When you look at the output produced by the print statement in the last line, you may be disappointed because it doesn’t look like the list is really ordered based on the priority numbers of the assignments. However, the list also does not reflect the order in which the assignments have been added to the queue. The list is actually a “flattened” representation of a binary tree [2], the data structure that heapq is using to make the push and pop operations as efficient as possible, while making sure that heappop(…) always gives you the lowest value element from the queue.

Now add the following code that calls heappop(…) 100 times to remove all assignments from the queue and print out their names including their priority value:

for count in range(1,101): 
    assignment = heapq.heappop(pQueue) 
    print(assignment)

Output: 

Assignment 1 
Assignment 1 
…
Assignment 2 
…
Assignment 9

As you can see, by using heappop(…) we indeed get the assignments in the right order from the queue. Of course, this is a simplified example in which we first fill the queue completely and then empty it again, but it works in the same way if we add and remove assignments in any arbitrary order. Using heapq for this task is much, much faster than any simple approach such as always searching through the entire list to find the element with the lowest value or, slightly better, always searching for the correct position when inserting a new assignment into the list to keep the list sorted. If you don't believe it, try to implement your own method and do some profiling to see how it compares to the priority queue based approach.

In the walkthrough of this lesson, we will employ this notion of a priority queue for keeping a number of bus track GPS observations sorted based on their timestamps. For this, we will have to define the < method for our observation points in a suitable way to work with heapq. This will allow us to process the observation points in chronological order.

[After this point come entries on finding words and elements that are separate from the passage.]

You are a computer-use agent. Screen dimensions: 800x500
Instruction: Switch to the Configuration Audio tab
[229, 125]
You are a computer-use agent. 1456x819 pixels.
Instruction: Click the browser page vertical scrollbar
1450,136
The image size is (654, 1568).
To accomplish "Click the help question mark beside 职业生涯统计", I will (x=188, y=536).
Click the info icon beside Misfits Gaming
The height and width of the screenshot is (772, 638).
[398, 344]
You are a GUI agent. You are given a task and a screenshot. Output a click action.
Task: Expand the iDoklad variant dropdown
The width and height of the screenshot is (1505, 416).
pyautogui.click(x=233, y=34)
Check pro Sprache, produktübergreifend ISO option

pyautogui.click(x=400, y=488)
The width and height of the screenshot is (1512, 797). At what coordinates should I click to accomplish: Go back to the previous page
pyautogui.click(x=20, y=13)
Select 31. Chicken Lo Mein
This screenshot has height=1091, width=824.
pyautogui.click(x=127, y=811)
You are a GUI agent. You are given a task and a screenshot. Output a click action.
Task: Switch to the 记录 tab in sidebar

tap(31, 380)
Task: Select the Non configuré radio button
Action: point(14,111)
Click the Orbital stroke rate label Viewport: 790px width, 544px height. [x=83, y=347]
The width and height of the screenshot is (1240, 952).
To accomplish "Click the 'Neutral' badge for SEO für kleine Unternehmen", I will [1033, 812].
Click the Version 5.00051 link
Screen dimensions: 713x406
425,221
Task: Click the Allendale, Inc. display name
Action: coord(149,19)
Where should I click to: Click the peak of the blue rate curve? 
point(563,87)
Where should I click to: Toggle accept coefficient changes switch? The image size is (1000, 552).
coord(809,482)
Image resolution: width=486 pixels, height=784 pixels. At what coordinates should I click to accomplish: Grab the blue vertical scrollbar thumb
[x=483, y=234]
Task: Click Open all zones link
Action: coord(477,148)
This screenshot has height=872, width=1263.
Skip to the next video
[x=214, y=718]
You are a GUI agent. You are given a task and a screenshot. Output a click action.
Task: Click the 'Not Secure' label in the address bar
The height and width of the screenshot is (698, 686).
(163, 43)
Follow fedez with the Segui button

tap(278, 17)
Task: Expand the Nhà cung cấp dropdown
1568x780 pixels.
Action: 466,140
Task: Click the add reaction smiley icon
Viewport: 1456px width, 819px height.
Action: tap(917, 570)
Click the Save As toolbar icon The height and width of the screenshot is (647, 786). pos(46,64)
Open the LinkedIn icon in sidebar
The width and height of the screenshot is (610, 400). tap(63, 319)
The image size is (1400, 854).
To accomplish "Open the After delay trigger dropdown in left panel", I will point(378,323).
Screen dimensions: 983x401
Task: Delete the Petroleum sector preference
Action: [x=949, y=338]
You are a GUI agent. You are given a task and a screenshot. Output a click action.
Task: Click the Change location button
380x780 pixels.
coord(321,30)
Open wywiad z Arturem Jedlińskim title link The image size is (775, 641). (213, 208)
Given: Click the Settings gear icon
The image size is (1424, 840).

This section gave you a bit of a taste of the idea of efficient data structures for collections, the algorithms behind them, and the trade-offs involved (a data structure that is very efficient for certain operations will be suboptimal for other operations). Computer science students spend a lot of time studying the implementation and properties of such data structures and the time and space complexities [3] of the operations involved. We were only able to scratch the surface of this topic here, but, as indicated above, there are many books and other resources on this topic, including some specifically written for Python.